WHA joined 37 state hospital associations in filing an
amicus brief Feb. 28 in a federal lawsuit brought by the
American Hospital Association challenging a 2019 Centers for Medicare & Medicaid Services final rule mandating that hospitals disclose their privately negotiated rates with commercial health insurers.
Both the state association amicus brief and AHA’s briefs to the U.S. District Court for the District of Columbia conclude that the rule exceeds CMS’ rulemaking authority, is excessively burdensome, and will not achieve the stated purpose of the rule.
In January, Wisconsin’s own chamber of commerce, WMC, criticized hospitals and health care providers for “pushing back strongly – including taking legal action – to stop (the transparency rule).” However, the U.S. Chamber of Commerce is joining hospitals in the very legal action WMC chastised hospitals for taking. In its own
amicus brief, the U.S. Chamber strongly supported hospitals’ argument that the rule exceeded CMS’ rulemaking authority and would not lower health care costs.
“The rule imposes onerous obligations to calculate and to disclose negotiated rates for each of a hospital’s tens of thousands of medical items and services, across each of the dozens, hundreds, or even thousands of plans with which it may contract, calculated in five different ways and then displayed for the public under two different formats,” wrote the U.S. Chamber of Commerce.
“The rule imposes these burdens for no useful reason; the disclosures will neither provide patients with any useful information nor serve CMS’ purpose of lowering heath care costs,” stated the U.S. Chamber of Commerce in its brief to the court. “Rather than imposing these burdens on hospitals, CMS would have better served its interests if it had instead promoted private-sector solutions for the price transparency issue.”
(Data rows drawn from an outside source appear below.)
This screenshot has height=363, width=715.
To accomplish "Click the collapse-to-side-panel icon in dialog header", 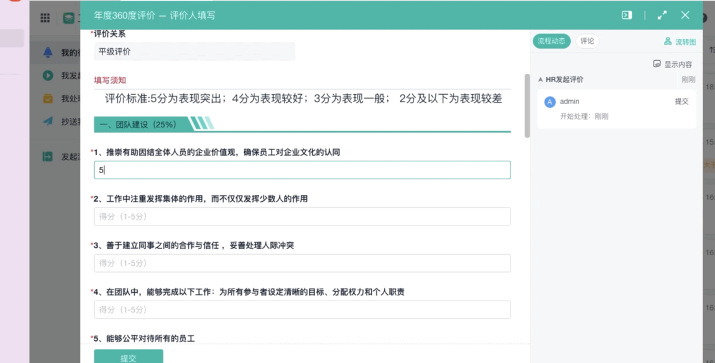I will pos(626,15).
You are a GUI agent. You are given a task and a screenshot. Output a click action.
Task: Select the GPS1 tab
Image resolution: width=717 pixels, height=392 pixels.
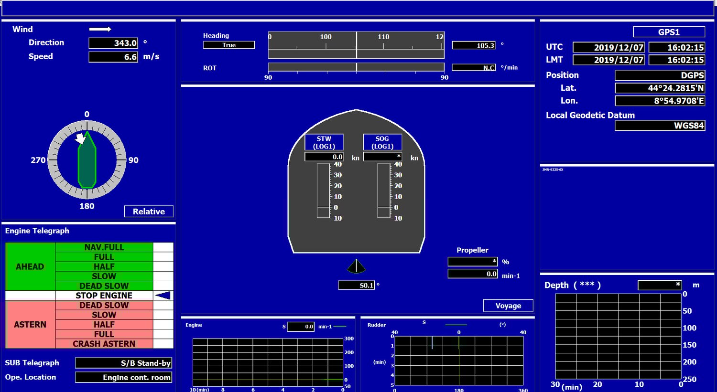(669, 32)
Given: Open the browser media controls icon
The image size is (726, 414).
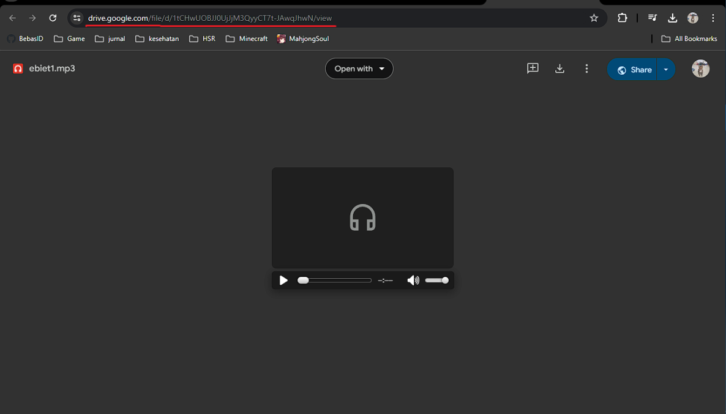Looking at the screenshot, I should 652,18.
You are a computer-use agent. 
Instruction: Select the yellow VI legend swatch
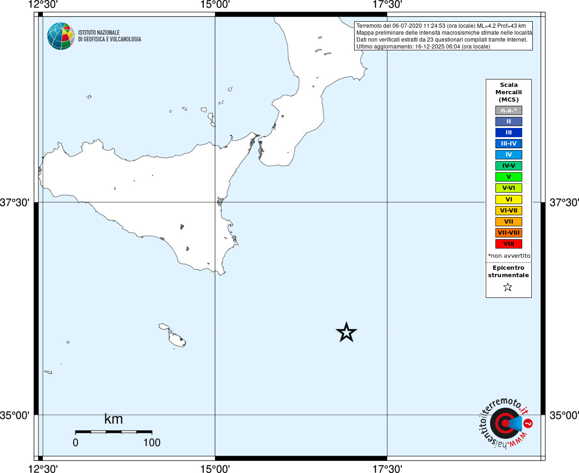point(509,200)
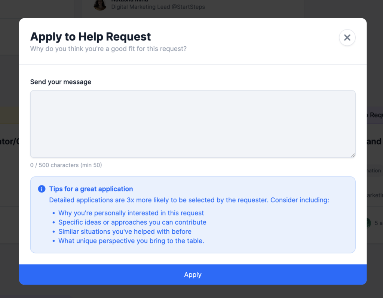Click the "Tips for a great application" title
383x298 pixels.
pos(91,189)
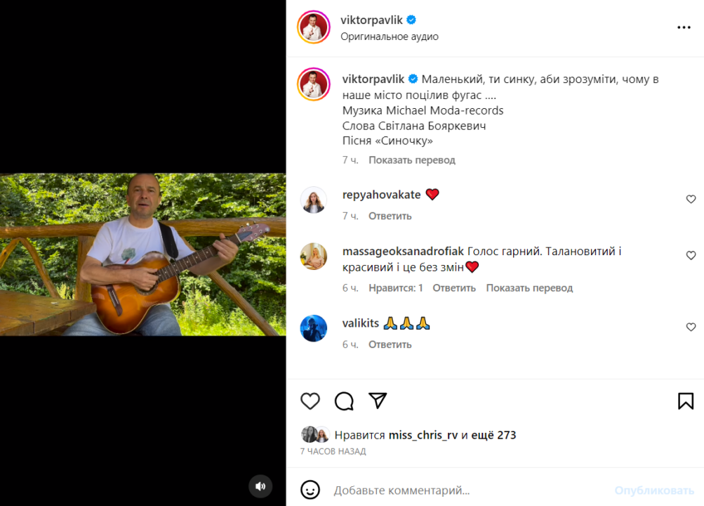The width and height of the screenshot is (704, 506).
Task: Share the post via paper plane icon
Action: coord(378,401)
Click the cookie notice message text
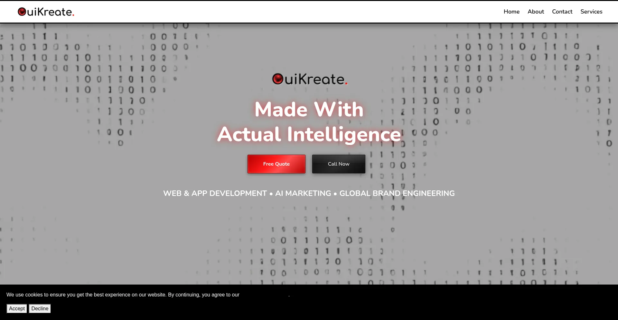 coord(123,295)
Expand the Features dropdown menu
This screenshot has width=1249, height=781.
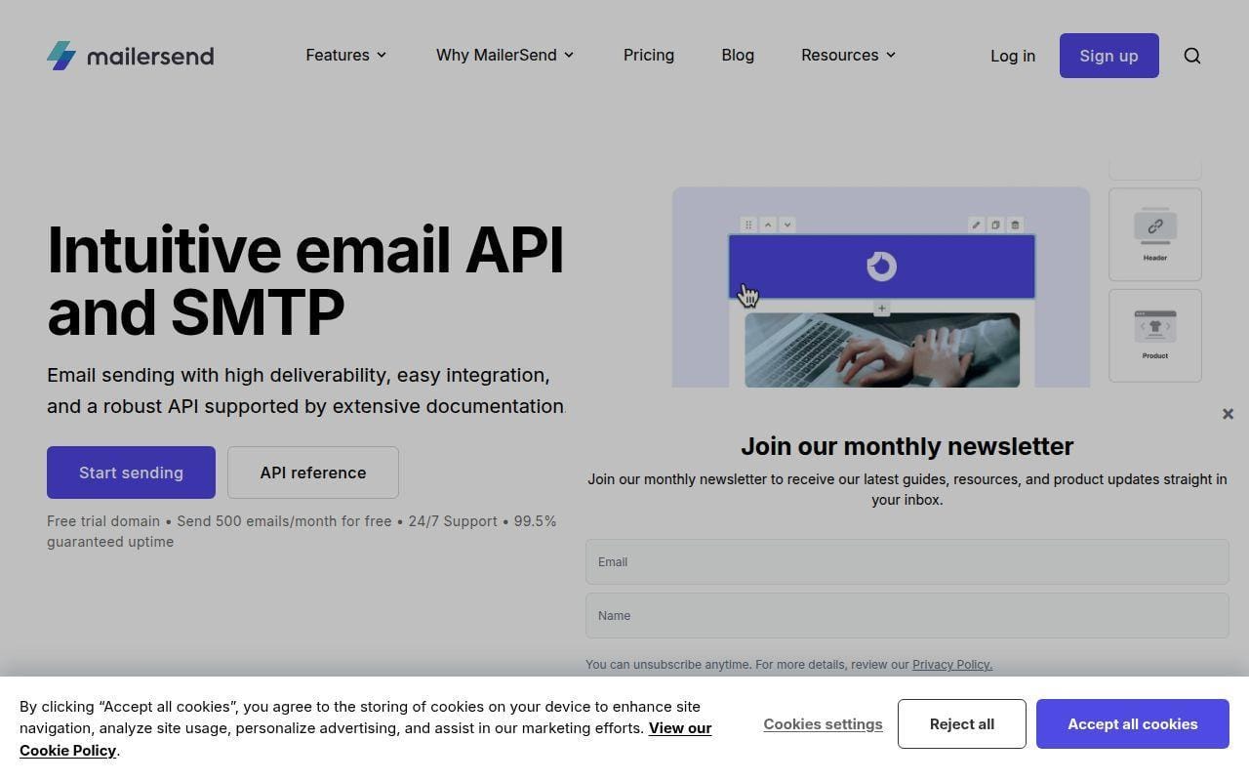pyautogui.click(x=346, y=55)
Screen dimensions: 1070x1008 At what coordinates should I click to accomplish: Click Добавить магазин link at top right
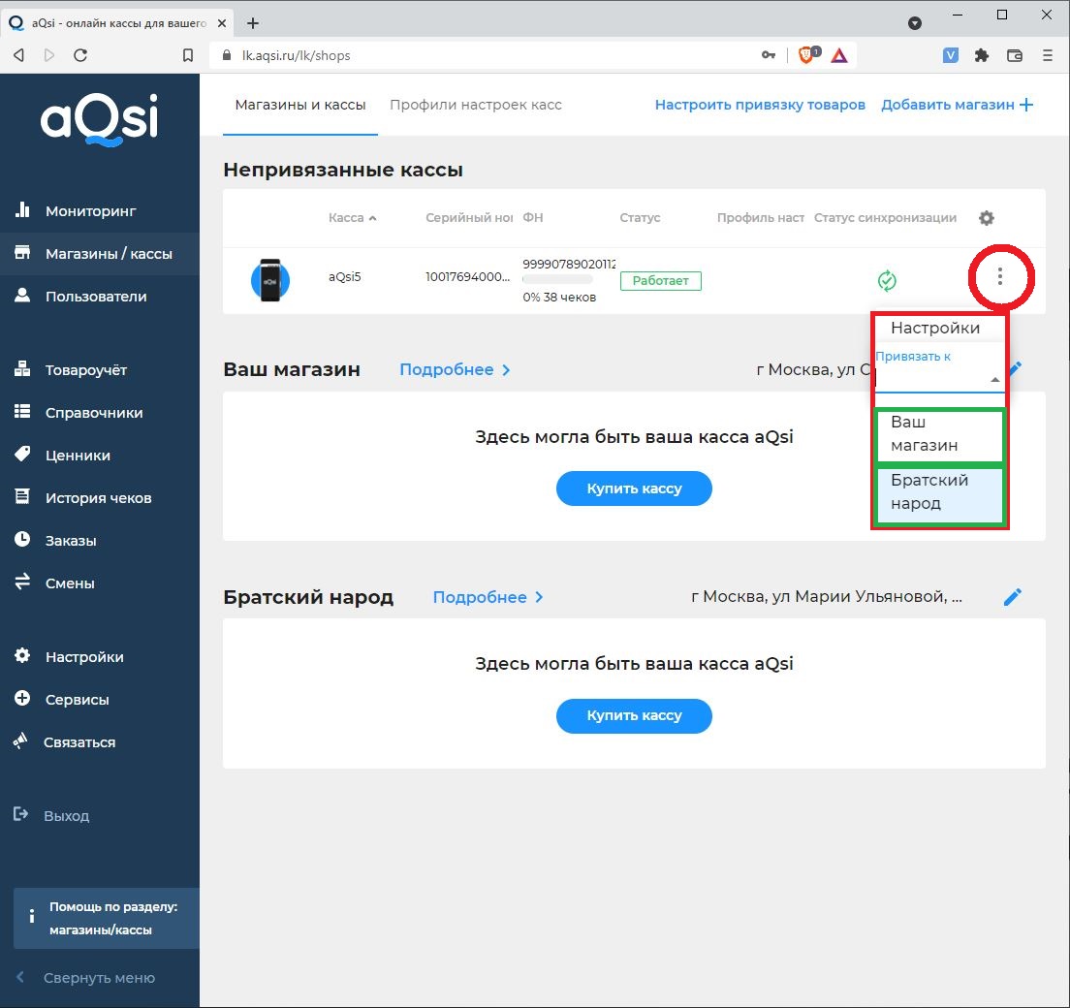click(x=957, y=105)
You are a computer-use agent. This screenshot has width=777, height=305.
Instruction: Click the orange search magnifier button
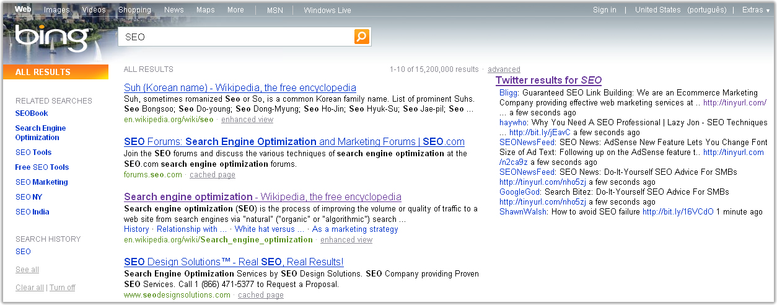(x=362, y=37)
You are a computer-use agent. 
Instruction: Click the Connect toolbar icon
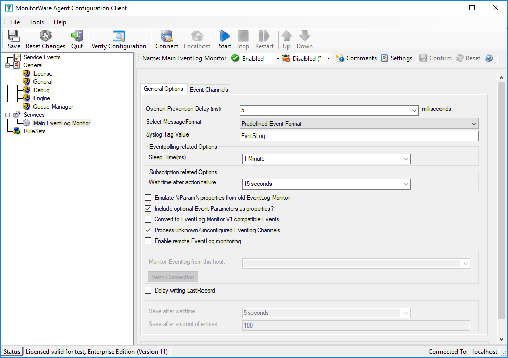[x=166, y=36]
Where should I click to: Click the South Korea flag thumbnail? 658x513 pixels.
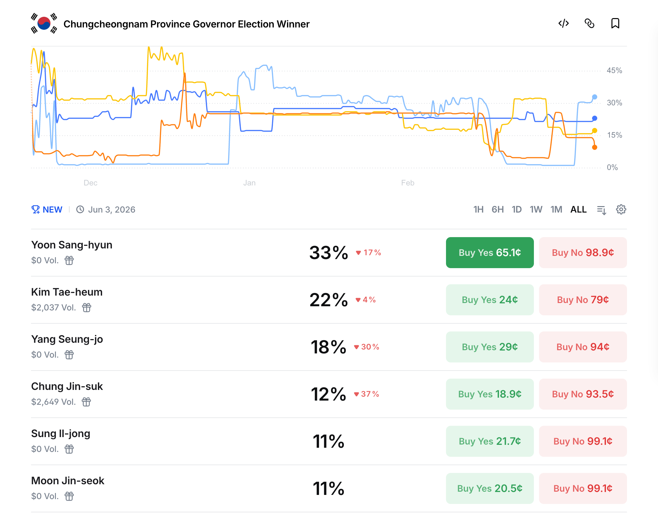pos(44,24)
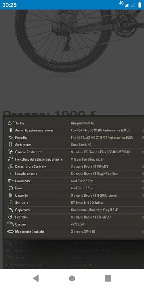Go back with Android back button

click(36, 278)
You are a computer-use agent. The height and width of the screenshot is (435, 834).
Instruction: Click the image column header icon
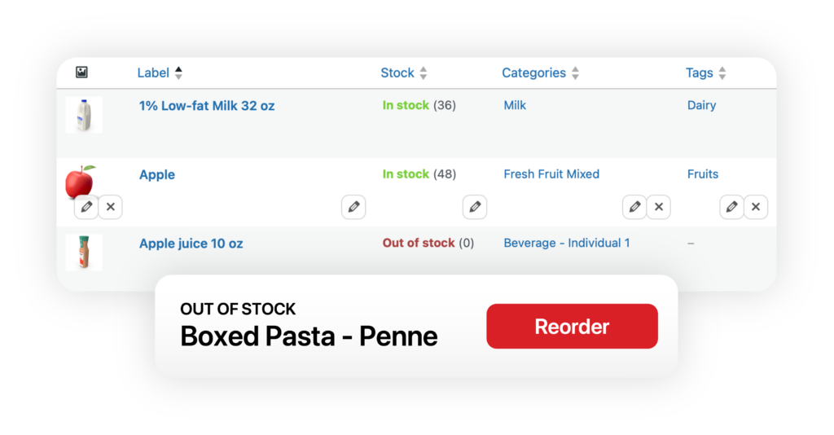pos(81,73)
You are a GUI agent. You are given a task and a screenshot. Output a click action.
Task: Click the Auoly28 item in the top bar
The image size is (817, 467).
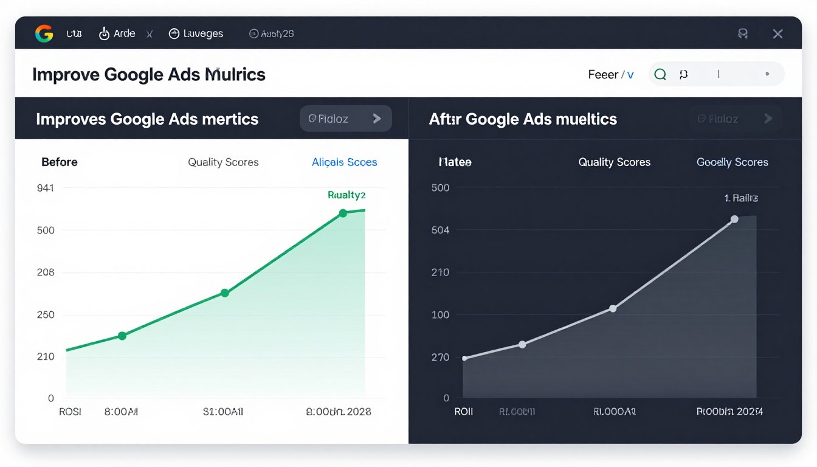coord(271,34)
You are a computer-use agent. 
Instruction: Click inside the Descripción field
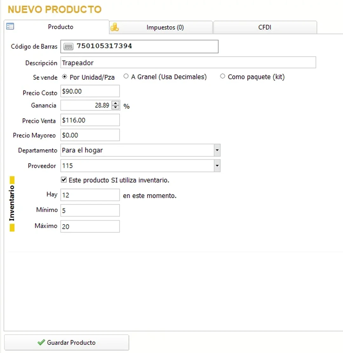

The message of WHA and the 37 state associations’ amicus brief similarly said that far less burdensome options – such as information from WHA’s
PricePoint and patients’ insurance plans – are available to provide useful pricing information to consumers, including information about their expected out-of-pocket costs.
“[We] support useful transparency in health care pricing,” the state association brief stated to the federal court. “But transparency can be accomplished through far less burdensome initiatives that are more meaningful to the consumer. Hospital financial navigators, online tools from hospitals and insurers, and other resources would provide consumers the information they actually are looking for: their expected out-of-pocket cost of care for a treatment or procedure. For all the information that the Final Rule requires to be disclosed, it ignores the one thing patients actually want. In that respect, it is as unhelpful as it is unlawful.”
The U.S. Chamber of Commerce not only echoed that the challenged mandate fails to be helpful to consumers, but that it would actually mislead consumers.
“The Chamber and its members have an interest in ensuring that agencies adhere to the limits of their statutory authority, and that agencies do not violate First Amendment principles by compelling speech that would only serve to confuse the public,” wrote the Chamber in its amicus brief. “At best, disclosure of negotiated rates will lead to confusion over a patient’s financial obligation for services. At worst, the disclosure of negotiated reimbursement rates may in fact deter patients from obtaining medical care that they need, if individuals fail to recognize that their own financial exposure is much lower than the negotiated reimbursement rate that the insurer pays the hospital.”
Instead, the U.S. Chamber of Commerce promoted “insurer cost tools that can (unlike CMS’ rule) provide real-time, personalized estimates for patients’ out-of-pocket expenses for the most common medical services,” noting that such private-sector efforts “actually will be of use to the public.”
Insurers also staunchly opposed mandating disclosure of negotiated terms in comments in January on a similar proposed rule that would mandate that health plans disclose their negotiated rates. America’s health insurance plans (AHIP), a trade association of health insurance companies, said that CMS lacks authority to implement such a mandate and that it would increase costs.
“The proposed rule is contrary to statute, effects a taking of health insurance providers’ trade secrets, unconstitutionally compels speech, and is arbitrary and capricious. That is why AHIP strongly urges the departments to withdraw the proposal to implement new machine-readable files,” said AHIP in its comments on the proposed rule.